What are your passions outside of work?

I build Mission furniture and plan to take a tour of the Stickley factory while I’m in Syracuse. I also grow bonsai trees. I told someone it was to make lumber for doll furniture but they didn’t believe me.

Heather Hopp-Bruce

Heather Hopp-Bruce is op-ed design supervisor at the Boston Globe, and was a features judge.

Have you noticed any design trends?

Giant random floating drop caps, but the actual first letter of the piece is still intact; chalkboard backgrounds, especially when fish is involved; type-heavy covers with a combination of gray and maroon/brown/gold words; hodgepodge big type and numbers; hexagons everywhere! Hexagons are the new circles; speaking of circles, there were lots of circles connected by thin lines; blood splatters; 45° angles; A-Z something; zipper analogies; text big and small highlighted by fake yellow highlighter; board games; relationships between music or musical artists illustrated by very thin lines which are frequently cyan and magenta; column-wide gutters

Do you have advice for entrants?

The philosophical answer: Be true to yourself, your vision, and your style within the parameters (time, resources, differing opinions) that we all work within. Don’t worry about what other designers or papers are doing; pour yourself into a style that feels right to you and be relentlessly faithful to your own uniqueness. You’re a designer because you sense that talent within yourself: nurture it and use it to create something absolutely yours. Because we saw a lot of papers beautifully executed but few that took our breath away, few that felt pure.

## INSTRUCTION 1
According to the judge interview, what is Heather Hopp-Bruce's position at the Boston Globe?
## INSTRUCTION 2
Write what comes next in the judge interview, starting after its last sentence.
The entries after this text come from a separate source.

## ROWS
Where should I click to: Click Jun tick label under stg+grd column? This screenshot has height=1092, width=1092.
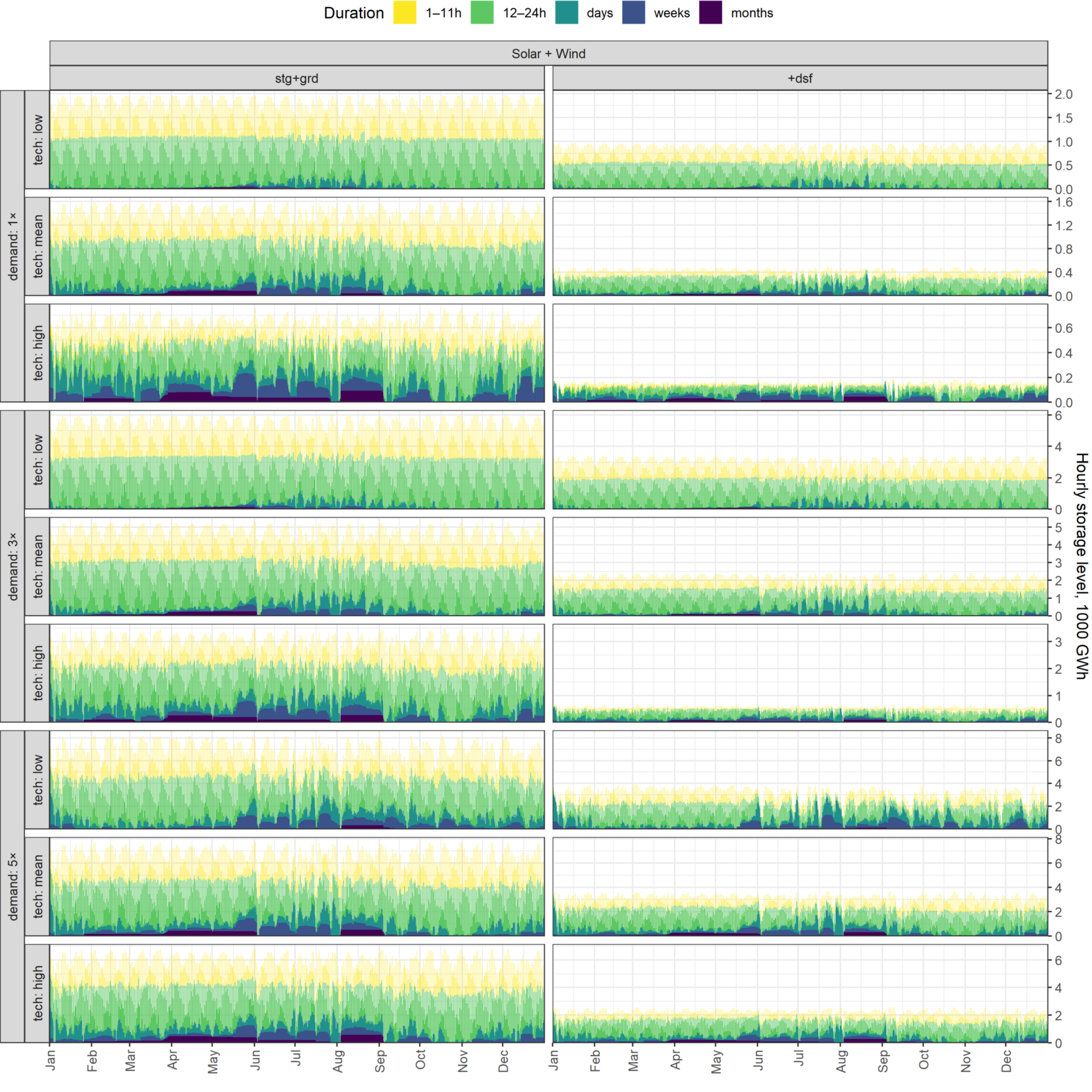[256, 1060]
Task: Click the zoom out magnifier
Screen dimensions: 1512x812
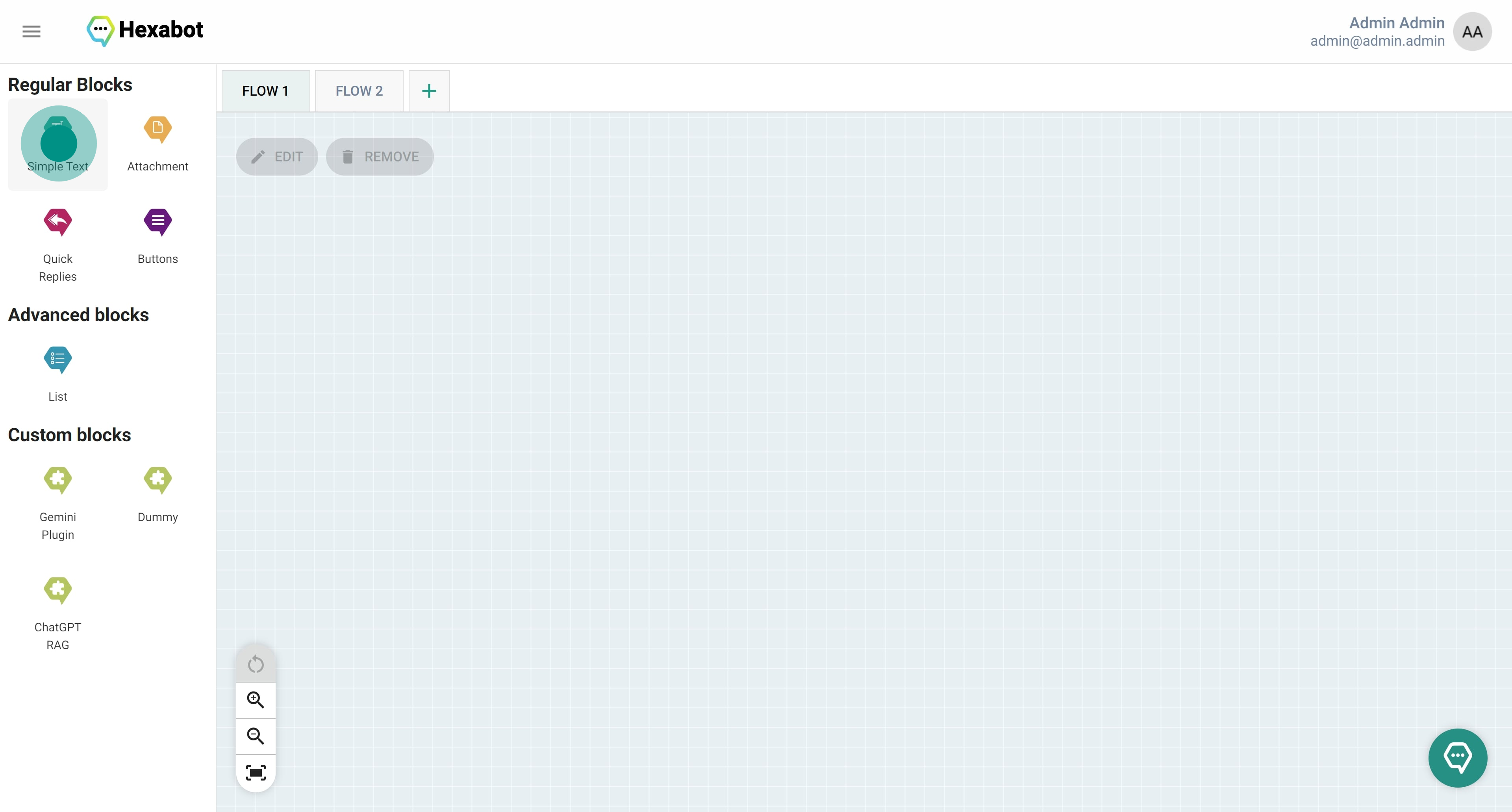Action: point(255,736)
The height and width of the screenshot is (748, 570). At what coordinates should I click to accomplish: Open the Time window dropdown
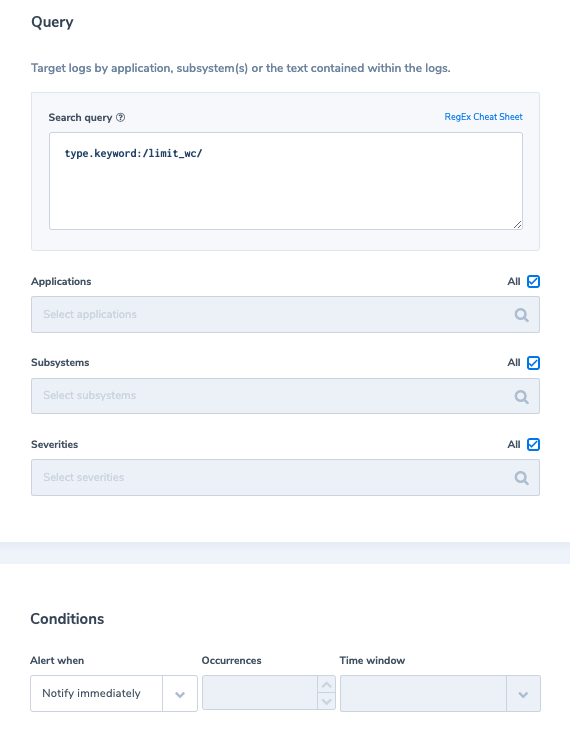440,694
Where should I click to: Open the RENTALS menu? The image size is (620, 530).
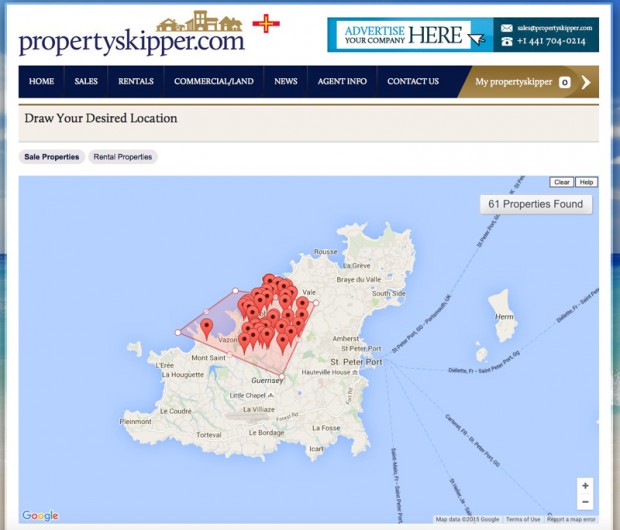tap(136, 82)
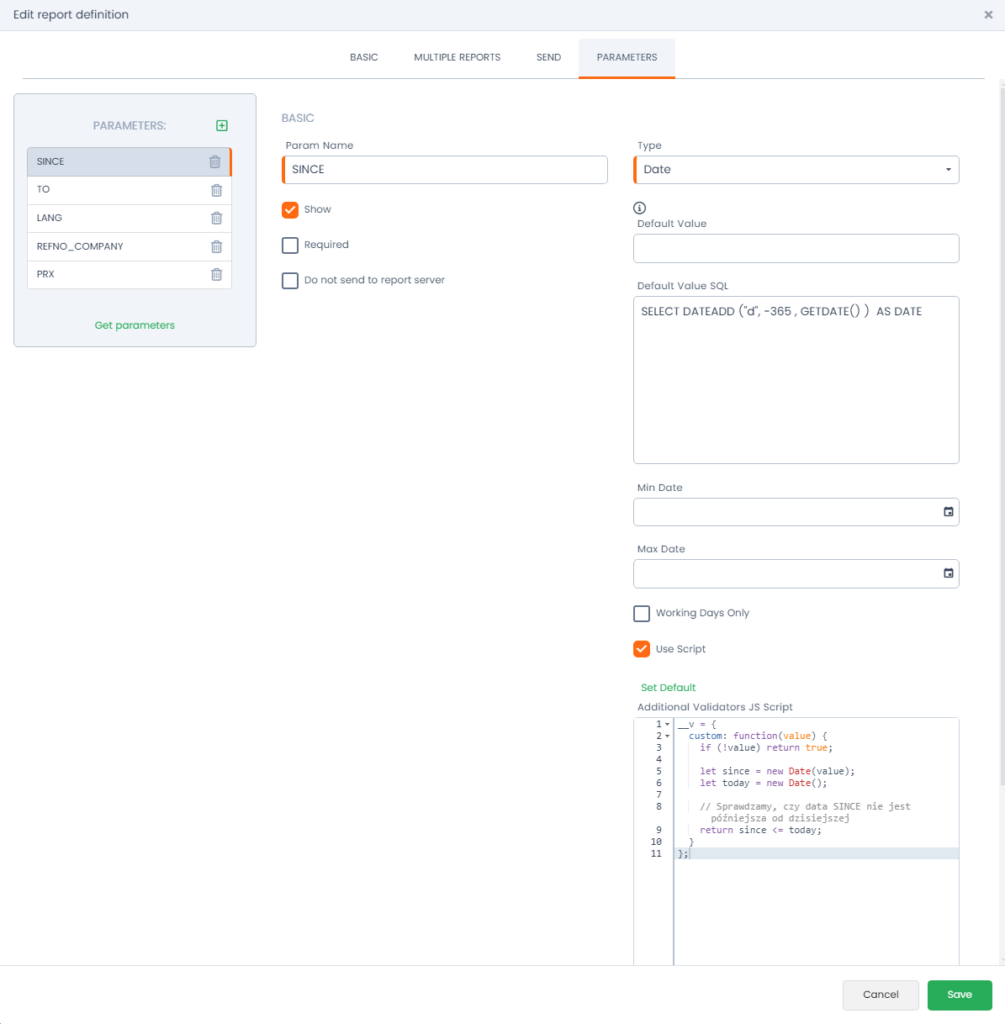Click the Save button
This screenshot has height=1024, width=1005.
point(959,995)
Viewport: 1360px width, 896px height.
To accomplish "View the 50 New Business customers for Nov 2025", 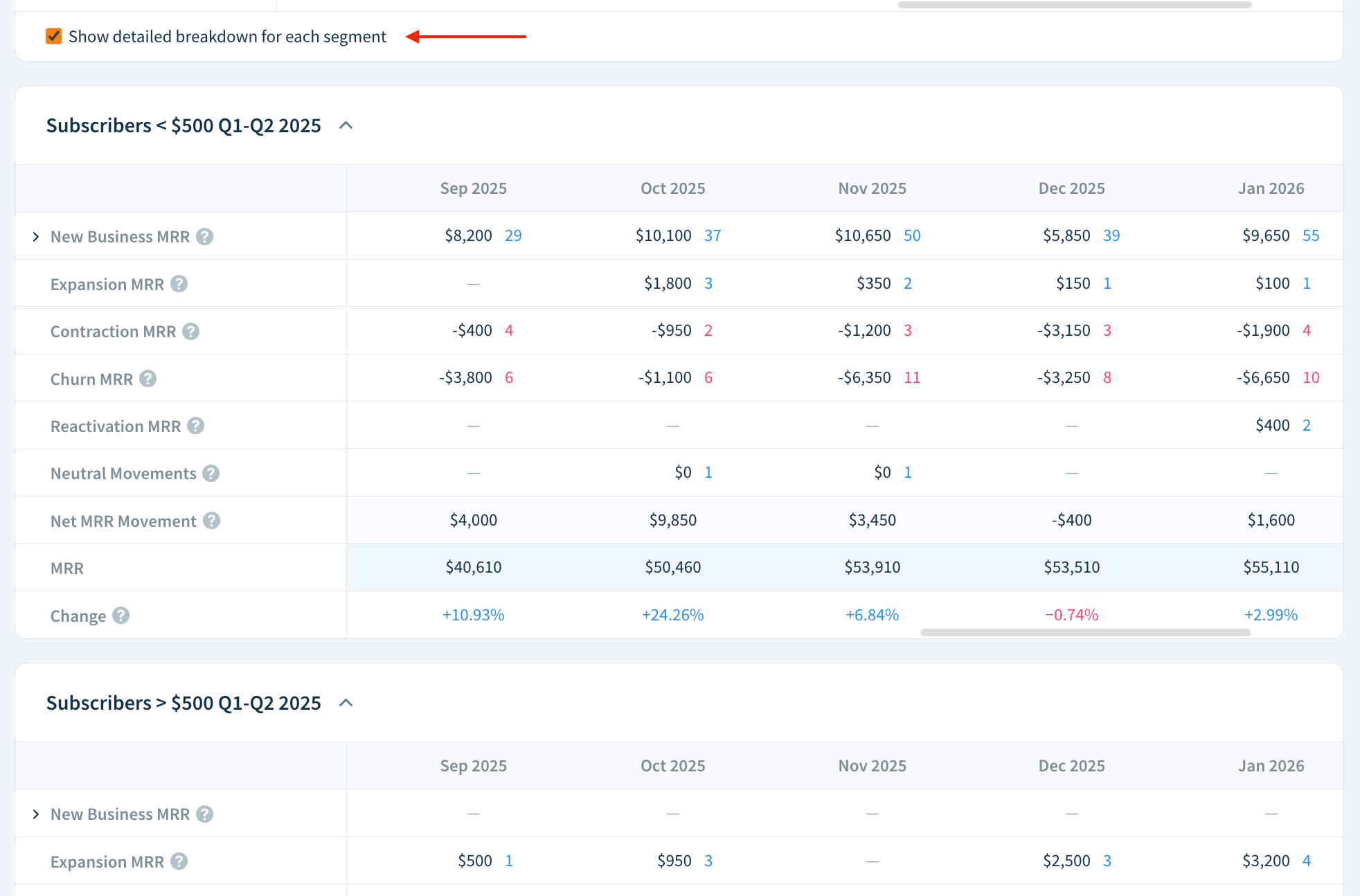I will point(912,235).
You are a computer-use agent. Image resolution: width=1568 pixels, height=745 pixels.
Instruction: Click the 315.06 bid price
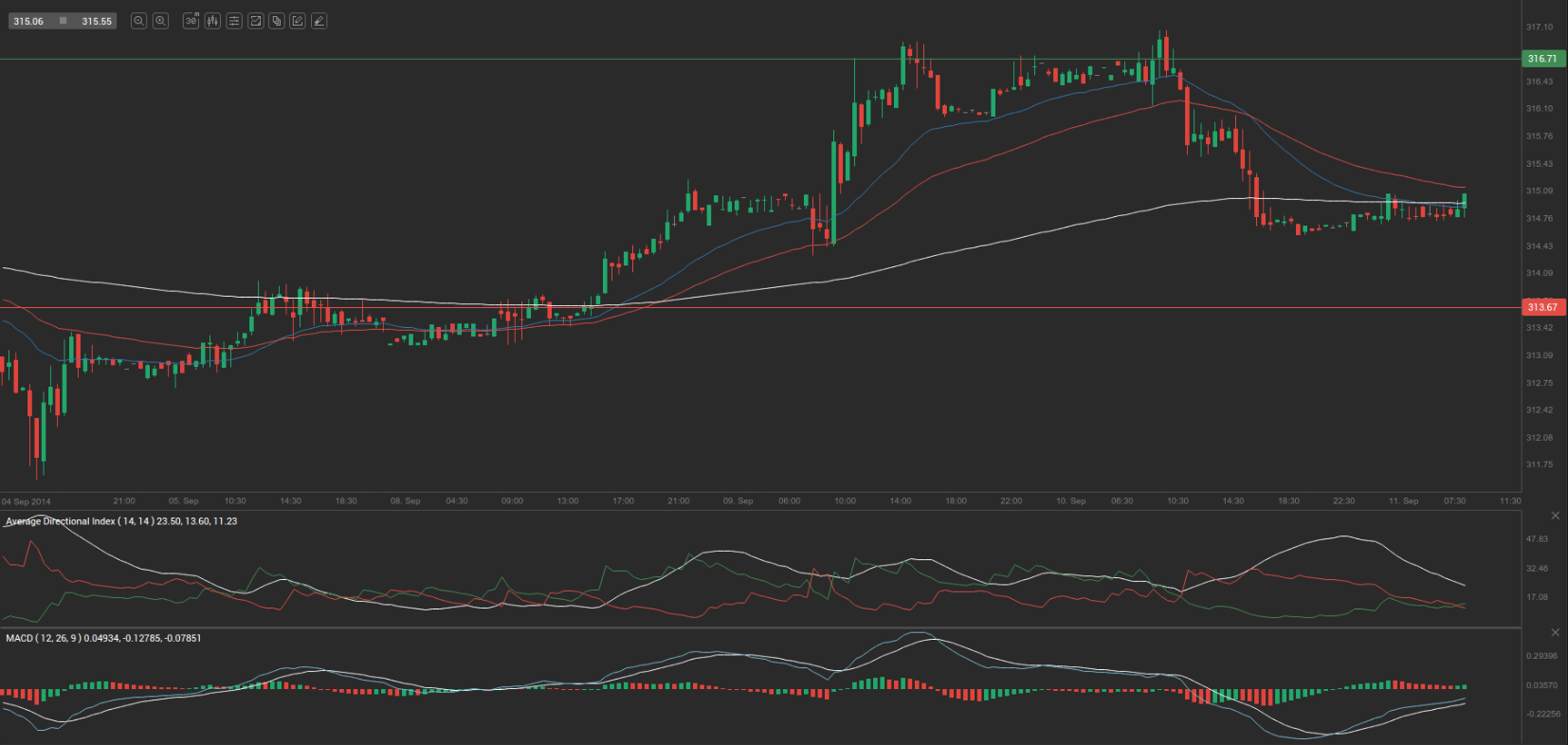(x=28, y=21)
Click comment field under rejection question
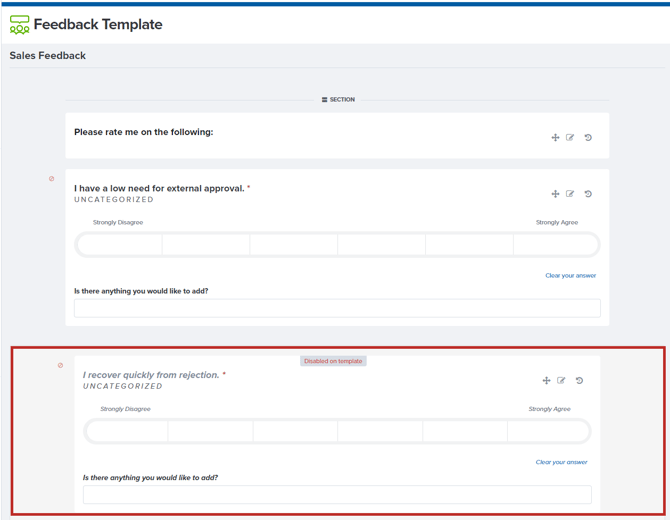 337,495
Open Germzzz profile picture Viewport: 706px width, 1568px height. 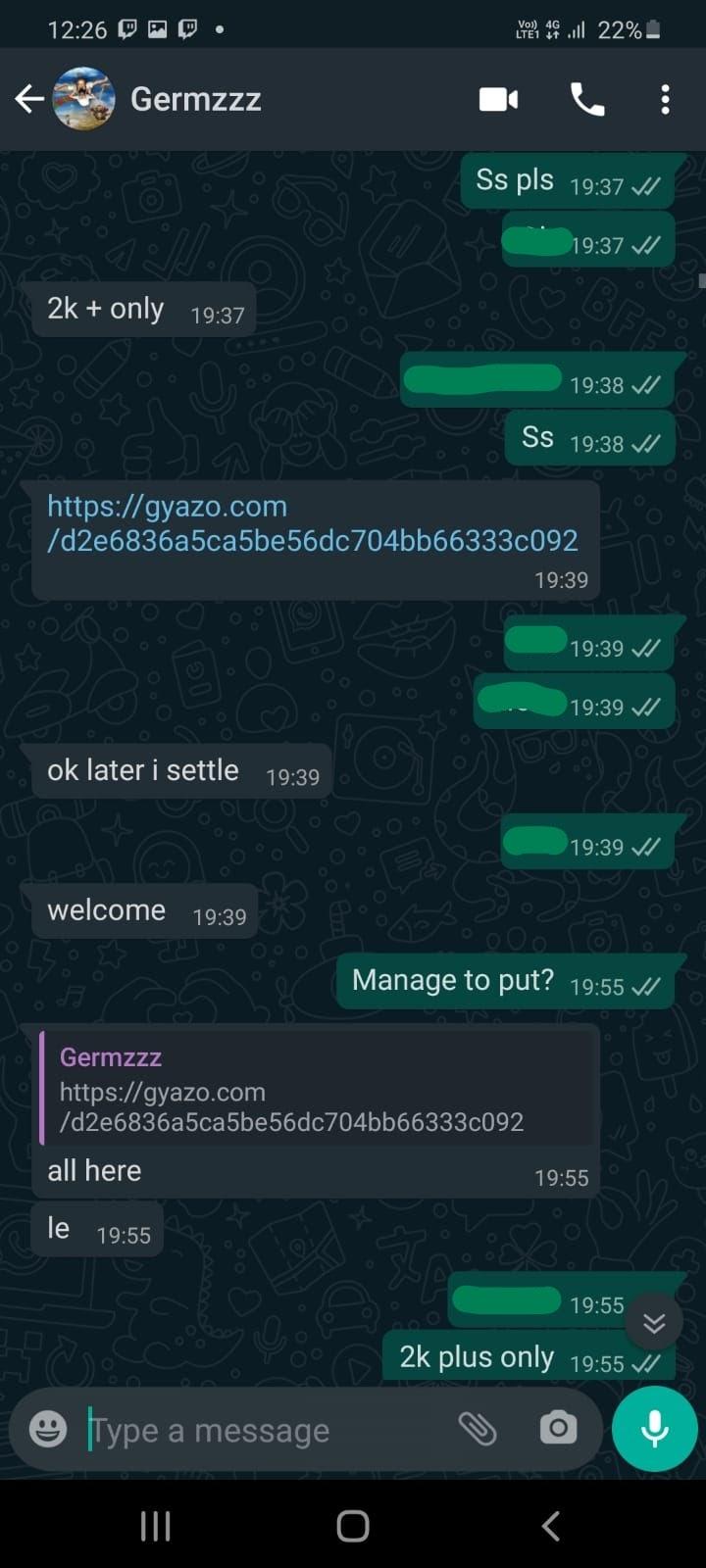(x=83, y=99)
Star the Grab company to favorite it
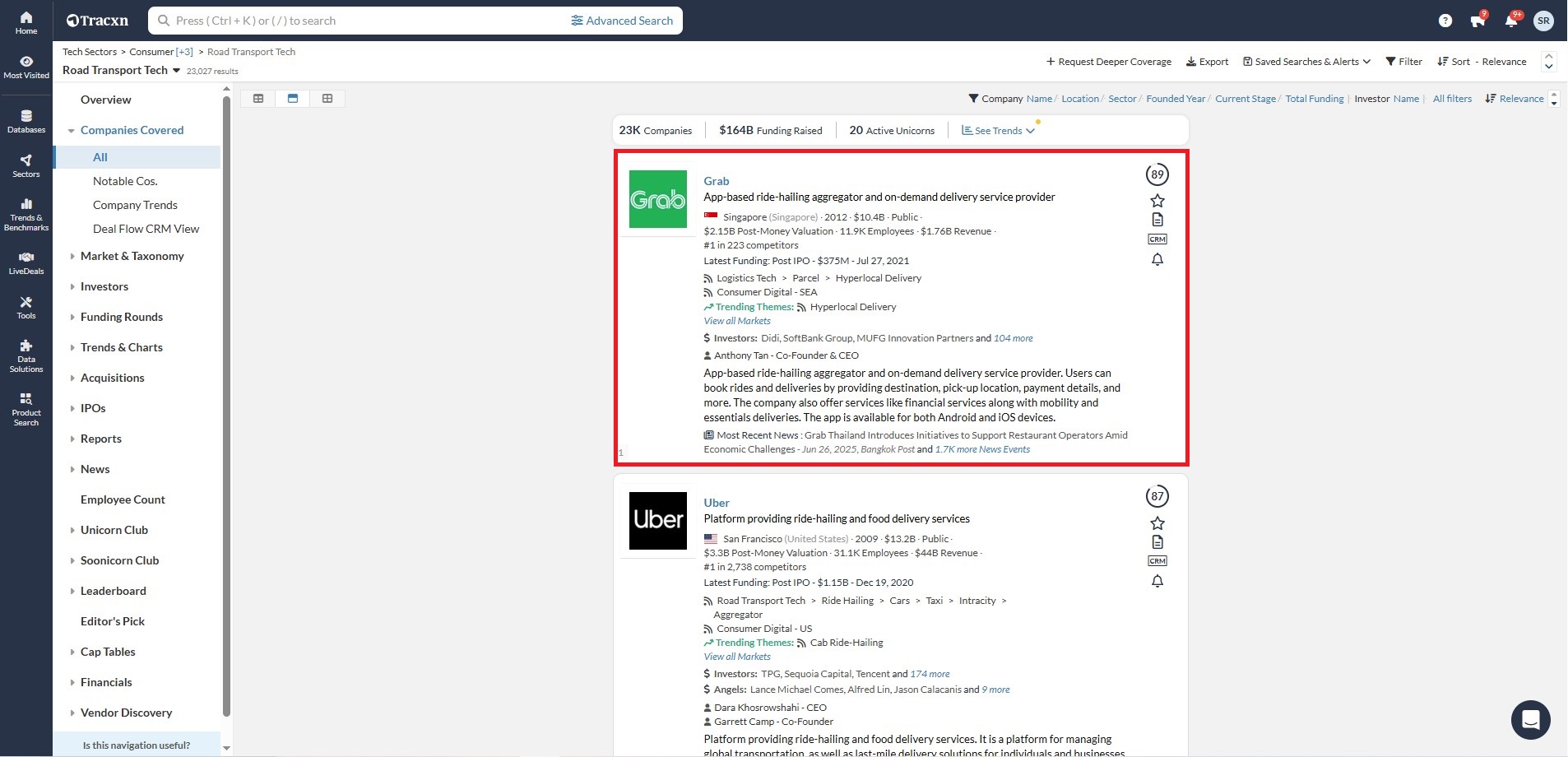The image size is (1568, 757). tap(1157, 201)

## EXERCISE ANSWER 1
She is op-ed design supervisor at the Boston Globe.

## EXERCISE ANSWER 2
The practical answer: Exceptional photography or illustration does not automatically translate to great design. People can usually tell that your page is covered with hexagons (or lines, or boxes, or whatever) because you find the content to be boring; really good pages start with really good content. In opinion, the illustration and presentation need to reflect the nuances of the writer’s point of view and enhance the reader’s understanding of that view, without introducing the opinion of the illustrator or designer (you’re not the ballerina — you’re the set and costume designer). If you are submitting a page in a language other than English, it is important that you included a translated description, the more thorough the better. If you submit to the “misc” category, you need to really sell the judges on why it belongs there. If a page is good enough to go in your portfolio, also submit is as a single page entry; if it’s not good enough for a single page, will it really help your portfolio?

What inspires you?

Good writing is always inspiring. I’m also inspired by coming to a point in a design where I hate it, and hate everything I’ve ever done, and I’m definitely going to have a panic attack or maybe I should quit this career altogether because I am a talentless hack and why hasn’t everyone noticed that because it is SO OBVIOUS? After a half hour or so of that I usually come up with something I really like, then go to lunch and think the whole way how the page I just thought up is going to rake in SND medals. Which it doesn’t, but there’s always the next time, right?

I also like to think of pages as a song, music to the lyrics of the writing.

Jørgen Høg

Jørgen Høg is editor in chief at Søfart in Denmark and was a judge on the long-form team.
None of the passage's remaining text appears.